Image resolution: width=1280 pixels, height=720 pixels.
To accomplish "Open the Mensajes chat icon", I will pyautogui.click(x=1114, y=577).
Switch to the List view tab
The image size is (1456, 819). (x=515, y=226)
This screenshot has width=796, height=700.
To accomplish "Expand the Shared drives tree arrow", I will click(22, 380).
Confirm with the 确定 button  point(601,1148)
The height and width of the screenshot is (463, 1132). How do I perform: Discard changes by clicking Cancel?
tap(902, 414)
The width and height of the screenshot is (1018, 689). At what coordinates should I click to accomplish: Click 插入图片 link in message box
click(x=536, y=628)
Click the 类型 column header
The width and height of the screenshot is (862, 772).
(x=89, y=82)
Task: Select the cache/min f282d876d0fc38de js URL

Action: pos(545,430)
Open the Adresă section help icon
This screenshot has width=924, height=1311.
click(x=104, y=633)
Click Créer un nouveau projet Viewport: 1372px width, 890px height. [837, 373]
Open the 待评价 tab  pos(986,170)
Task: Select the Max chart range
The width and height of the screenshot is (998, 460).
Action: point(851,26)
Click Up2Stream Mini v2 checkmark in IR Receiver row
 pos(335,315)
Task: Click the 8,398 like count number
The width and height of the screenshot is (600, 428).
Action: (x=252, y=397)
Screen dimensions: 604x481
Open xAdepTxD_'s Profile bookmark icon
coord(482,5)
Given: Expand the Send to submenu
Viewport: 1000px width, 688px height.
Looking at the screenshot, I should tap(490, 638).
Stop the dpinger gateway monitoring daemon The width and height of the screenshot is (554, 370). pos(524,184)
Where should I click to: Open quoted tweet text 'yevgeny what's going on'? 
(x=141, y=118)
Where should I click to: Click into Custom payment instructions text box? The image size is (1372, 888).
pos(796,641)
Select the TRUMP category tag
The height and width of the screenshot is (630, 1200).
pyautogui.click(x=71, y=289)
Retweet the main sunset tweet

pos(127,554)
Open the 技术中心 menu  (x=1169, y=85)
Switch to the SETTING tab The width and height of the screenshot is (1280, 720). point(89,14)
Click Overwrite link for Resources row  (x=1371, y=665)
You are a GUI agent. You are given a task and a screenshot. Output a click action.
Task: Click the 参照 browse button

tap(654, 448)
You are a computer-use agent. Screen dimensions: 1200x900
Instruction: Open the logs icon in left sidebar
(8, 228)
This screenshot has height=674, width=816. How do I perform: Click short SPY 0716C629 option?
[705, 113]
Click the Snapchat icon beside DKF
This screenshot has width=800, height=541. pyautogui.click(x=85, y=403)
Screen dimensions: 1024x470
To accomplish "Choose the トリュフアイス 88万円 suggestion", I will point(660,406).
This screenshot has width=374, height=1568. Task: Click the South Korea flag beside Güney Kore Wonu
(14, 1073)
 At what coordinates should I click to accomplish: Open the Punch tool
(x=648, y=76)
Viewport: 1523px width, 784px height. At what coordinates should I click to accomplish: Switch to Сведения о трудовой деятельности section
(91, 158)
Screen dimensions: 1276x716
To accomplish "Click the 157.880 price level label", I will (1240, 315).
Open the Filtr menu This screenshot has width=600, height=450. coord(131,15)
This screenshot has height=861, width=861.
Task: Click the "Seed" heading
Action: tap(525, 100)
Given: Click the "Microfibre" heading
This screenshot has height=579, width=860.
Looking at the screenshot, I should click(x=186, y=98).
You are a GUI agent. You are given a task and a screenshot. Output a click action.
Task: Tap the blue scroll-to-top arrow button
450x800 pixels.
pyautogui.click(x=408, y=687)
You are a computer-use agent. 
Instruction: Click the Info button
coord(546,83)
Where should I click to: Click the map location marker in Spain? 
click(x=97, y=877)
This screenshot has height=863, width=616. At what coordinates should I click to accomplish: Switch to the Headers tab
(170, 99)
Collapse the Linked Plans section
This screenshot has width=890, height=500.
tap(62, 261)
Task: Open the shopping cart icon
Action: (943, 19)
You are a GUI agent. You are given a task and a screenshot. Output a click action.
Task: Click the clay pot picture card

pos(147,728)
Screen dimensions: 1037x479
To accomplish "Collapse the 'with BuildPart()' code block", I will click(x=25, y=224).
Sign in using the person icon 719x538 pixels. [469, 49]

________________

All lines above should be output verbatim.

* [Response area]:
Image resolution: width=1280 pixels, height=720 pixels.
To accomplish "Open the Mensajes chat icon", I will pyautogui.click(x=1114, y=577).
Switch to the List view tab
The image size is (1456, 819). (x=515, y=226)
This screenshot has width=796, height=700.
To accomplish "Expand the Shared drives tree arrow", I will click(22, 380).
Confirm with the 确定 button  point(601,1148)
The height and width of the screenshot is (463, 1132). How do I perform: Discard changes by clicking Cancel?
tap(902, 414)
The width and height of the screenshot is (1018, 689). At what coordinates should I click to accomplish: Click 插入图片 link in message box
click(x=536, y=628)
Click the 类型 column header
The width and height of the screenshot is (862, 772).
(x=89, y=82)
Task: Select the cache/min f282d876d0fc38de js URL

Action: pos(545,430)
Open the Adresă section help icon
This screenshot has width=924, height=1311.
click(x=104, y=633)
Click Créer un nouveau projet Viewport: 1372px width, 890px height. [837, 373]
Open the 待评价 tab  pos(986,170)
Task: Select the Max chart range
The width and height of the screenshot is (998, 460).
Action: point(851,26)
Click Up2Stream Mini v2 checkmark in IR Receiver row
 pos(335,315)
Task: Click the 8,398 like count number
The width and height of the screenshot is (600, 428).
Action: (x=252, y=397)
Screen dimensions: 604x481
Open xAdepTxD_'s Profile bookmark icon
coord(482,5)
Given: Expand the Send to submenu
Viewport: 1000px width, 688px height.
Looking at the screenshot, I should tap(490, 638).
Stop the dpinger gateway monitoring daemon The width and height of the screenshot is (554, 370). pos(524,184)
Where should I click to: Open quoted tweet text 'yevgeny what's going on'? 
(x=141, y=118)
Where should I click to: Click into Custom payment instructions text box? The image size is (1372, 888).
pos(796,641)
Select the TRUMP category tag
The height and width of the screenshot is (630, 1200).
pyautogui.click(x=71, y=289)
Retweet the main sunset tweet

pos(127,554)
Open the 技术中心 menu  (x=1169, y=85)
Switch to the SETTING tab The width and height of the screenshot is (1280, 720). point(89,14)
Click Overwrite link for Resources row  (x=1371, y=665)
You are a GUI agent. You are given a task and a screenshot. Output a click action.
Task: Click the 参照 browse button

tap(654, 448)
You are a computer-use agent. Screen dimensions: 1200x900
Instruction: Open the logs icon in left sidebar
(8, 228)
This screenshot has height=674, width=816. How do I perform: Click short SPY 0716C629 option?
[705, 113]
Click the Snapchat icon beside DKF
This screenshot has width=800, height=541. pyautogui.click(x=85, y=403)
Screen dimensions: 1024x470
To accomplish "Choose the トリュフアイス 88万円 suggestion", I will point(660,406).
This screenshot has width=374, height=1568. Task: Click the South Korea flag beside Güney Kore Wonu
(14, 1073)
 At what coordinates should I click to accomplish: Open the Punch tool
(x=648, y=76)
Viewport: 1523px width, 784px height. At what coordinates should I click to accomplish: Switch to Сведения о трудовой деятельности section
(91, 158)
Screen dimensions: 1276x716
To accomplish "Click the 157.880 price level label", I will (1240, 315).
Open the Filtr menu This screenshot has width=600, height=450. coord(131,15)
This screenshot has height=861, width=861.
Task: Click the "Seed" heading
Action: tap(525, 100)
Given: Click the "Microfibre" heading
This screenshot has height=579, width=860.
Looking at the screenshot, I should click(x=186, y=98).
You are a GUI agent. You are given a task and a screenshot. Output a click action.
Task: Tap the blue scroll-to-top arrow button
450x800 pixels.
pyautogui.click(x=408, y=687)
You are a computer-use agent. 
Instruction: Click the Info button
coord(546,83)
Where should I click to: Click the map location marker in Spain? 
click(x=97, y=877)
This screenshot has height=863, width=616. At what coordinates should I click to accomplish: Switch to the Headers tab
(170, 99)
Collapse the Linked Plans section
This screenshot has width=890, height=500.
tap(62, 261)
Task: Open the shopping cart icon
Action: (943, 19)
You are a GUI agent. You are given a task and a screenshot. Output a click action.
Task: Click the clay pot picture card

pos(147,728)
Screen dimensions: 1037x479
To accomplish "Collapse the 'with BuildPart()' code block", I will click(x=25, y=224).
Sign in using the person icon 719x538 pixels. [469, 49]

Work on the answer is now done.